▶ **Work to be completed**:
Each line of the data below that holds the word "title" is to be reported in full.

▶ **Source information**:

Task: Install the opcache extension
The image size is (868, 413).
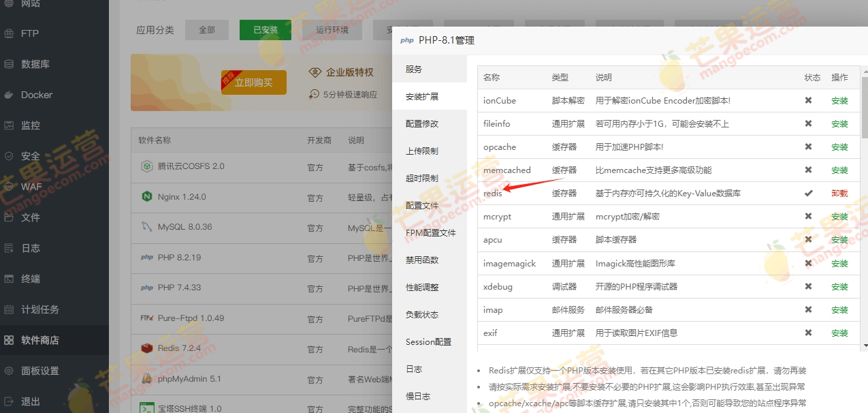Action: (839, 147)

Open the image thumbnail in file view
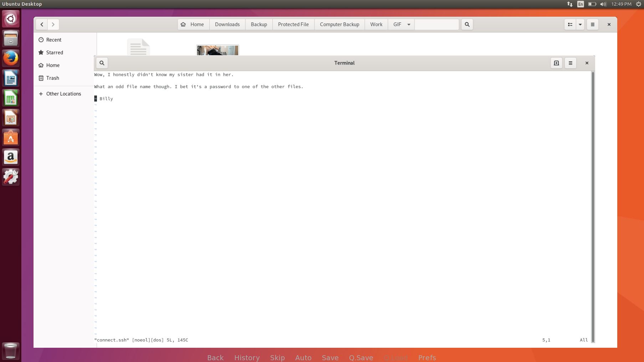tap(217, 50)
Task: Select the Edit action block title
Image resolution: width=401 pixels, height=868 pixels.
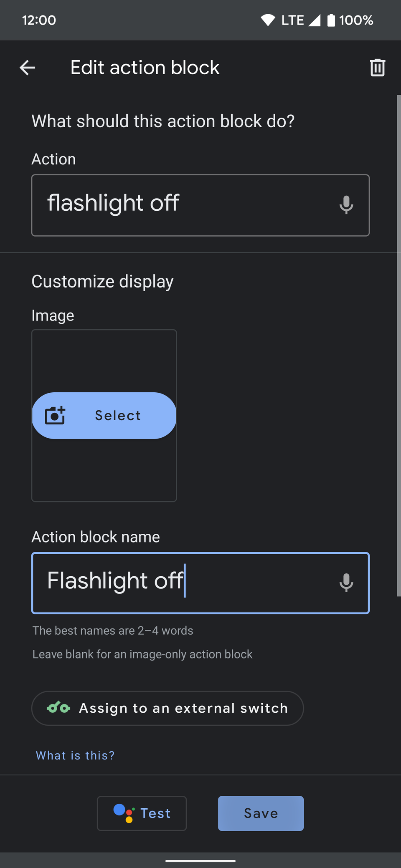Action: (x=145, y=67)
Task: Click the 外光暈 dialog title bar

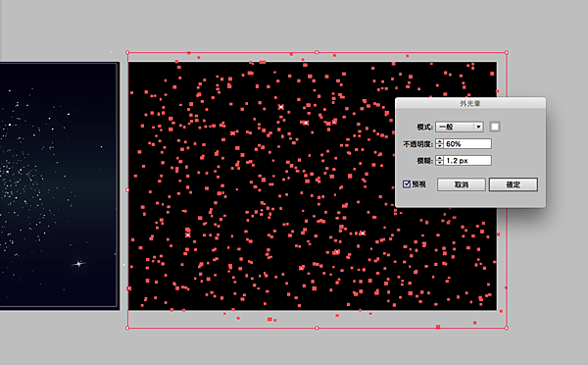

▶ **Exercise output**:
Task: Select the Edit action block title
Task: Click the 外光暈 dialog title bar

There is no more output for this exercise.